[Work request]: Once the line containing "kaufe weiter ein → (221, 624)" is found, set down that line and each one after it exactly, through the end of the entries.

══════════════════════════════

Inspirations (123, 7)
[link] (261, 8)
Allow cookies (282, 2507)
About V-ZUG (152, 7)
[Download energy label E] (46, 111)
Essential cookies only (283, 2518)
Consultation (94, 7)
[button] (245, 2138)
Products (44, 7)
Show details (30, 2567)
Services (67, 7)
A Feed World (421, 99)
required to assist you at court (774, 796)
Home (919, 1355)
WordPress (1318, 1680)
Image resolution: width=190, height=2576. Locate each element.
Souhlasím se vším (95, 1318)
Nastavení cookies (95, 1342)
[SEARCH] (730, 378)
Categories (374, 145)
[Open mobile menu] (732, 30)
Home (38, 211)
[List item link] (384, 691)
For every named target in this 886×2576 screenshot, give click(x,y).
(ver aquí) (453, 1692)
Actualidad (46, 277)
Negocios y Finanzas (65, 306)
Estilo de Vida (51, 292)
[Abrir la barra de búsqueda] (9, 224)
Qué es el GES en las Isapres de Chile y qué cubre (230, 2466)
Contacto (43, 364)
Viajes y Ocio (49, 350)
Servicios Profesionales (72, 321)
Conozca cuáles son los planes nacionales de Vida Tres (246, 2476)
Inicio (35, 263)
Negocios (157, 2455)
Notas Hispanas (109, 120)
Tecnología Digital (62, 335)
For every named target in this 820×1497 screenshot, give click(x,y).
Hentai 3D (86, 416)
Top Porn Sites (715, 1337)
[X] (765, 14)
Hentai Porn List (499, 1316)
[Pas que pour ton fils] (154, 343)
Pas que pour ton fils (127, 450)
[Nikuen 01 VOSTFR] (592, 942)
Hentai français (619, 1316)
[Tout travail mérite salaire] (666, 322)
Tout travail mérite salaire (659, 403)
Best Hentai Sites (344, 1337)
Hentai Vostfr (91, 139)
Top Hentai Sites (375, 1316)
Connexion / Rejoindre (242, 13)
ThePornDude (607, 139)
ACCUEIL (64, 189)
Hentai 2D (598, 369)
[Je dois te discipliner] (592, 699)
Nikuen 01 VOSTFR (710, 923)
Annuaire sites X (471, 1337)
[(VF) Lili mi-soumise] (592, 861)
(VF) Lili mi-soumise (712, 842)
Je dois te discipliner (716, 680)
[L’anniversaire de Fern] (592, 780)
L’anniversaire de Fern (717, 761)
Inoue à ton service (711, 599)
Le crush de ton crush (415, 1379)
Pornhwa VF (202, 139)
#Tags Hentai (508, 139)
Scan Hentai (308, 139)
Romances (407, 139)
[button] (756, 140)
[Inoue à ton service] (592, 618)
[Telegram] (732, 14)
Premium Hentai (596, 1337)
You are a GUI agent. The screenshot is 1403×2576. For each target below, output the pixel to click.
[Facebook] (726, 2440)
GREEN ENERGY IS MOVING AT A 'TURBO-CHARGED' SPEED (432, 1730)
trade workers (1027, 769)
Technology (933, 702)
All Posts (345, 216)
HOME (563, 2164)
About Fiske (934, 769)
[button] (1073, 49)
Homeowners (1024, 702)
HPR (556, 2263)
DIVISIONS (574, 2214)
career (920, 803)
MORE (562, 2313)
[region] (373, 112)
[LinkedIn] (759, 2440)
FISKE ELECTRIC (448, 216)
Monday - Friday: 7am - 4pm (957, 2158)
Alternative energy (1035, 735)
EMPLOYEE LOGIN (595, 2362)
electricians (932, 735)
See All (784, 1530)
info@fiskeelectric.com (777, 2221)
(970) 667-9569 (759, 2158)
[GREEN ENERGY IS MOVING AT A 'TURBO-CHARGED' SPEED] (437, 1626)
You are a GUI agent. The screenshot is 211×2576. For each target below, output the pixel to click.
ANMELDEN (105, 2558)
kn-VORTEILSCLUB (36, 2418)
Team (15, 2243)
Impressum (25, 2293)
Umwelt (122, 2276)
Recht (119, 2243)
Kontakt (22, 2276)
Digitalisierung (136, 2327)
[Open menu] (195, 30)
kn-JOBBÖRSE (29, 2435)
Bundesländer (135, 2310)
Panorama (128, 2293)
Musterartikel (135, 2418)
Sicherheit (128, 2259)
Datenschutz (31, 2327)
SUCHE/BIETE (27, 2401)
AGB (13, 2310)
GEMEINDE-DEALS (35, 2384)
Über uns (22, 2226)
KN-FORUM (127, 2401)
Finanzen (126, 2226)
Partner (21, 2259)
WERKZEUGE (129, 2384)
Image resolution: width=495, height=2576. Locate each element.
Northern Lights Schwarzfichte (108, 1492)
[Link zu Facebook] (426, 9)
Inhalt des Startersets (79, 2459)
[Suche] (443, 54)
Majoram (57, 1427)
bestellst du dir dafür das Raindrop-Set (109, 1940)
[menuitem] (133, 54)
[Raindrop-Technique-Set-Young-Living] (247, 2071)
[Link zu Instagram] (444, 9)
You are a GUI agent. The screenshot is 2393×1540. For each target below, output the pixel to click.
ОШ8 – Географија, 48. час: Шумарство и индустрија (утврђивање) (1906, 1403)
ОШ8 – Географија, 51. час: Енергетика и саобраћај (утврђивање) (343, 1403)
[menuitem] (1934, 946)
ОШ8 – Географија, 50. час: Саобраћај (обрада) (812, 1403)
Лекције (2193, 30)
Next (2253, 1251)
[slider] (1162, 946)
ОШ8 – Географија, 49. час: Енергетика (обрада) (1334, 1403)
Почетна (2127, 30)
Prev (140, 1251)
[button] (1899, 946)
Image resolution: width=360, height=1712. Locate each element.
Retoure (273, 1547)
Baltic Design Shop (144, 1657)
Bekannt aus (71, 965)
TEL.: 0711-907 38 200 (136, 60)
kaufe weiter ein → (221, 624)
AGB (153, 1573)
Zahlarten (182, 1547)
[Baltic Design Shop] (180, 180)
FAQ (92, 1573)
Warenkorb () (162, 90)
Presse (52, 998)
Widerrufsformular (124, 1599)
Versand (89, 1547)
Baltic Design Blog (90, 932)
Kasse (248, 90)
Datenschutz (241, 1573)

══════════════════════════════

[Task solution]:
kaufe weiter ein → (221, 624)
AGB (153, 1573)
Zahlarten (182, 1547)
[Baltic Design Shop] (180, 180)
FAQ (92, 1573)
Warenkorb () (162, 90)
Presse (52, 998)
Widerrufsformular (124, 1599)
Versand (89, 1547)
Baltic Design Blog (90, 932)
Kasse (248, 90)
Datenschutz (241, 1573)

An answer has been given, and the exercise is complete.